Dat is toch wat we kunnen besluiten aan de hand van deze foto’s.
Sergio Marchionne, de CEO van Fiat-Chrysler, had gehoopt dat de nieuwe Alfa Romeo Giulia als hete, versgebakken pizza’s over de toonbank zou gaan en daarmee het succes van de 156 zou evenaren. De Giulia verkòòpt ook, maar toch blijft het bijzonder hard zoeken om een exemplaar in het wild te spotten.
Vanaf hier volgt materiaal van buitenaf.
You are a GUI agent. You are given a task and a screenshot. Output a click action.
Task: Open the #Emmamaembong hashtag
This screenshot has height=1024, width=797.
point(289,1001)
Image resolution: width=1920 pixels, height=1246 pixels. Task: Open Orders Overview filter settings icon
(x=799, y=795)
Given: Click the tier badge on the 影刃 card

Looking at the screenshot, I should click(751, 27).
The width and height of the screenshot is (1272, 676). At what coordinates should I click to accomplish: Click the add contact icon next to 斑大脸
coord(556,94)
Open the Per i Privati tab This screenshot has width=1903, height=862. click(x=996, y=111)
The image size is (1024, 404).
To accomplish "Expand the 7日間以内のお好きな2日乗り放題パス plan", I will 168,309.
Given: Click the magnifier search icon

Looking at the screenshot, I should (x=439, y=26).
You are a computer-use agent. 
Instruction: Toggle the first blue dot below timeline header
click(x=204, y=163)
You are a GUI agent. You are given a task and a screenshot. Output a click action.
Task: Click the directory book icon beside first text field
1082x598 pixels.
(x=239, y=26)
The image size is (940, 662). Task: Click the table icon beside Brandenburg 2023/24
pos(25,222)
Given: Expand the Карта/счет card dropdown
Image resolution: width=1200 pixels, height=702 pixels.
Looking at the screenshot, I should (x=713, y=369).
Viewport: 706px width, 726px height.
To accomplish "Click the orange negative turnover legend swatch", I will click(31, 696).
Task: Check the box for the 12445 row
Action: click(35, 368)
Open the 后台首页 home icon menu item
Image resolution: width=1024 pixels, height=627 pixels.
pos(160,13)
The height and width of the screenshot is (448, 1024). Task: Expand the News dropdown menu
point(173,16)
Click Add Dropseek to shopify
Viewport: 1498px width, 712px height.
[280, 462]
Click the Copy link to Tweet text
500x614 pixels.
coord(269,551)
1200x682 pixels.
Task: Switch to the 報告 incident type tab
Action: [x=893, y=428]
Misschien heeft men bij Alfa Romeo toch één en ander verkeerd aangepakt. Ten eerste is de prijs van de Giulia premium, terwijl-ie qua afwerking toch net niet aan Duitse Gründlichkeit kan typen. Ten tweede is de dieselversie een 2.2-liter, terwijl de concurrentie in die klasse 2-liters verkoopt, die bijgevolg qua belastingen iets budgetvriendelijker zijn. Ten derde: de benzine-instapper heeft 200 paardjes onder de kap, wat de minder sportieve Jan-met-de-pet misschien toch afschrikt. Ten vierde: wie een handgeschakelde benzine wil, die moet het stellen met de 510 pk sterke QV-versie. Ten vijfde: die benzine-instapper liet wel héél lang op zich wachten, terwijl-ie al lang aangekondigd was. Heel wat wachtenden – waaronder ondergetekende – sleepten hun heilige koe dan maar uit een andere merkstal.
Maar goed, Alfa Romeo heeft met de Giulia wel een bloedmooi kunstwerk op wielen gemaakt. Dat én het feit dat-ie vrij zeldzaam is, maken het uiterst jammer dat een exemplaar sneuvelt. Zoals onderstaande QV, die wel een keer of twintig overkop lijkt gegaan te zijn. Zo’n beetje het enige aan de koets dat onbeschadigd bleef, is de voorruit. En dat is op zich toch ook bewonderenswaardig! (SL)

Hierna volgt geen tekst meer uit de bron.